People who love using AI to create software are loving it because they don’t value the act of creating & understanding the software. At least, they value it far less than the end result. I think that’s quite a normal view of software & computing: it is a means to an end. But to me, creating & understanding software is a worthwhile pursuit on its own! I enjoy the process of representing a problem in code, and I enjoy learning & building a mental model of systems so that I can better understand and debug them. The resulting software product may have value, but it’s not the only value, or even the primary value to me. Put simply, I’m not a “product-focused” developer.
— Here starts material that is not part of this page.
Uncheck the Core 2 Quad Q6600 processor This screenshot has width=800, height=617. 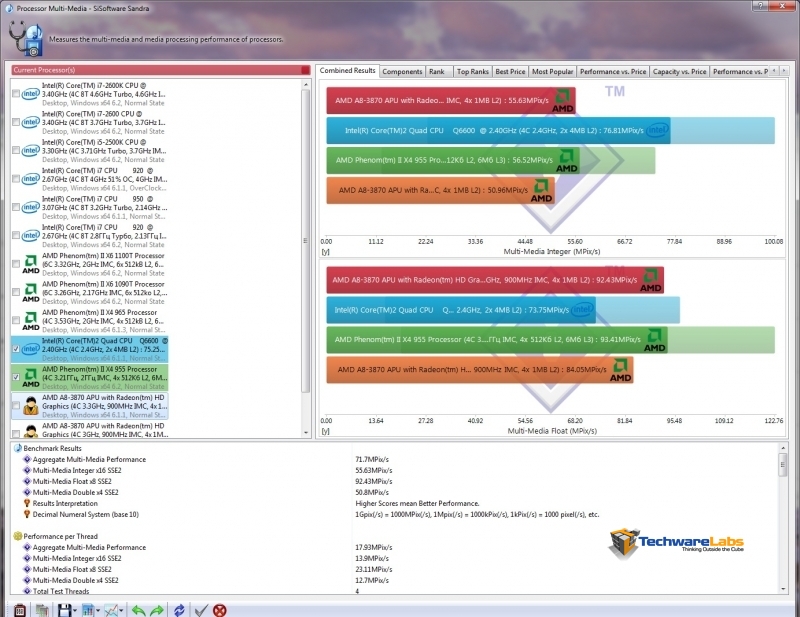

Now this isn’t to say that I value writing all code. Plenty of code is boring! I won’t benefit much from writing hundreds of lines of boilerplate code. And it’s not to say that I don’t value the product, or care deeply about designing software that solves problems! But the reason I got into software, and the reason I continue to do it, is that I just really like computers and want to learn more about them. The current zeitgeist of AI coding is to use the AI to do as much as possible as quickly as possible, and for me that just throws out the baby with the bathwater.

For the product-focused people out there, I’m sure a tool like Claude Code is a godsend. Finally, you can tell a system what you want and get a result, give feedback, and iterate. You can still make some technical decisions, but in a sense you become a “manager” of AI systems. You speak in terms of results and requirements, and you let your underlings handle the details. If the only value being created is the end result, then that totally makes sense. But for me, it’s just not the case.